**Task requirements**:
a: Retype the passage on the Data Repository cluster word for word, starting at "TechDocs : DX" and ending at "done in memory.".
b: According to the passage on the Data Repository cluster, how many copies of data are kept with 3 or 4 nodes?
c: Carry on the passage on the Data Repository cluster from its last sentence.

**Passage shown**:
════════════════
TechDocs : DX NetOps CAPM 23.3 : Add a Node to the Data Repository Cluster

There is no Fail-over (K-safety) with a 2-node DR, as per the following settings:

1 or 2 node/s (0 k-safety), this means there is no copy of data
3 or 4 nodes (1 k-safety), this means there is 1 copy of data
5 + nodes (2 k-safety), this means there are 2 copies of data

So even with 2 nodes, if one goes down, there is no possibility of recovery, since there is no copy of the data and you can't even switch to the other one manually.

Also, commands may not be completing fast enough to release the locks shared between queries/tasks.

Adding disk space only relieves space needed to store data and temporary work that can't be done in memory.

Adding CPUs (or cores) doesn't speed or really allow more work to be done. They all share the same memory and disk resource which are both effected by the number of things using it (such as items, threshold calls etc..). So adding CPUs just puts a bigger load on the limited resources.
════════════════
**Source data**:
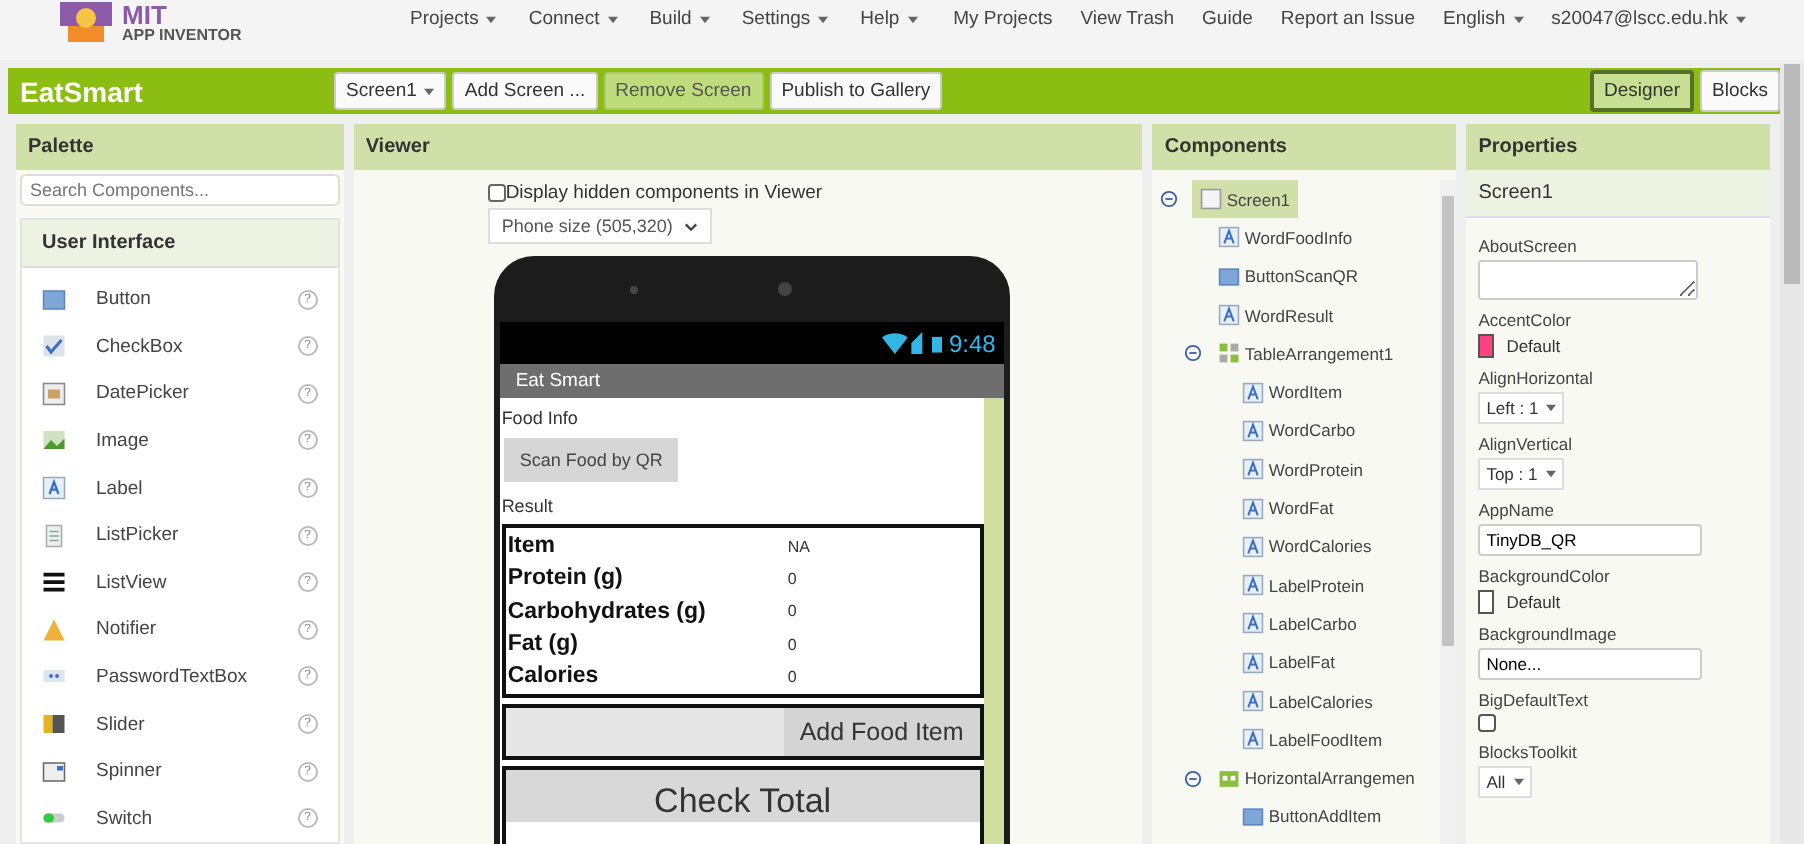 Image resolution: width=1804 pixels, height=844 pixels. Describe the element at coordinates (1526, 444) in the screenshot. I see `property-label: AlignVertical` at that location.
════════════════
**Responses by task**:
a:
TechDocs : DX NetOps CAPM 23.3 : Add a Node to the Data Repository Cluster

There is no Fail-over (K-safety) with a 2-node DR, as per the following settings:

1 or 2 node/s (0 k-safety), this means there is no copy of data
3 or 4 nodes (1 k-safety), this means there is 1 copy of data
5 + nodes (2 k-safety), this means there are 2 copies of data

So even with 2 nodes, if one goes down, there is no possibility of recovery, since there is no copy of the data and you can't even switch to the other one manually.

Also, commands may not be completing fast enough to release the locks shared between queries/tasks.

Adding disk space only relieves space needed to store data and temporary work that can't be done in memory.

b: One copy of data (1 k-safety).

c:
Hence, it's better to replace them with much faster CPUs, since compute fastest > compute many at once. The faster the CPUs, the quicker Vertica completes work.

Additional Information

You can run the following in Vertica (/opt/vertica/bin/adminTools -> Connect to DB):

SELECT node_name, storage_path, storage_status,storage_usage, DISK_SPACE_FREE_MB, disk_space_free_percent from disk_storage;

This will show the disk usage of the data & catalog on the partitions. Vertica recommends that you always have at least 40% free disk space, which is used when performing temporary operations such as loads, deletes, etc. It also allows for an appropriate amount of free disk space needed if a spill-to-disk operation occurs during the execution of a given query due to running out of available RAM.